Cette charge accrue ne peut que peser sur le pricing. La majorité des banques interrogées exigent pour les immeubles de rendement un supplément de marge pouvant aller jusqu’à 25 points de base par rapport aux achats de logements en propriété à usage propre. Pour les financements de promotions immobilières, les suppléments sont encore plus conséquents: 28% mentionnent des suppléments allant de 26 à 50 points de base, 39% de 51 à 100 points de base et 11% même de plus de 100 points de base. Parallèlement, seuls 5% des établissements interrogés indiquent pouvoir encore proposer des conditions standard pour les financements de promotions immobilières. «C’est particulièrement douloureux, car ce sont justement ces segments du marché immobilier suisse qui sont à même de fournir les unités de logement si instamment nécessaires», résume Besnik Salihaj, co-auteur du mémoire de master et Key Account Manager chez MoneyPark.

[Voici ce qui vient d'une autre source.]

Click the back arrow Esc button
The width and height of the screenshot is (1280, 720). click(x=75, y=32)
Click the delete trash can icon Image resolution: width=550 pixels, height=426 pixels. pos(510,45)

Les bailleurs de fonds alternatifs ne peuvent que partiellement combler cette lacune
Les financements de développements de projets se situent au début de la chaîne de création de valeur et sont particulièrement déterminants pour l’extension de l’offre de logements. Si ces financements deviennent moins intéressants pour les banques, ou uniquement à grand renfort de fonds propres, avec des nantissements plus faibles ou des marges supérieures, les projets pourraient devenir plus difficiles à financer. «La question déterminante n’est donc pas de savoir si tous les capitaux qui arrosent le marché hypothécaire suisse sont suffisants, mais plutôt s’ils sont disponibles là où on a besoin d’eux», explique Besnik Salihaj. «Si les banques se concentrent davantage sur les financements standard moins risqués, les sources de financement alternatives sont appelées à gagner en importance, notamment pour les développements de projets.» Assurances, caisses de pension, fonds et autres pourvoyeurs de fonds institutionnels pourraient ainsi combler une partie de la lacune de financement qui est en train de se former. L’ajustement du portefeuille hypothécaire des banques pourrait donc constituer une opportunité pour les caisses de pension, mais aussi pour d’autres investisseurs institutionnels tels que les assureurs-maladie ou les compagnies d’assurances bâtiment qui souhaitent s’engager dans la classe d’actifs des hypothèques ou bien étoffer leurs portefeuilles hypothécaires existants. Ces dix dernières années, le volume hypothécaire détenu par les caisses de pension a grimpé de 14 milliards de francs pour s’inscrire à 34 milliards de francs en 2025, alors que seules près de 40% des institutions de prévoyance suisses investissent directement dans des hypothèques. Les banques interrogées observent elles aussi un transfert au profit de sources de financement non bancaires. Elles sont 64% à constater un transfert, même partiel, de cette nature pour les immeubles de rendement. Ce mouvement est jusqu’à présent moins marqué pour les financements de promotions immobilières et de développements de projets. Une compensation intégrale de la réduction de l’offre de prêts bancaires par des bailleurs de fonds alternatifs ne semble de ce fait pas réaliste à court terme. Mais à moyen terme, le marché du financement de l’immobilier devrait poursuivre un peu plus encore sa diversification.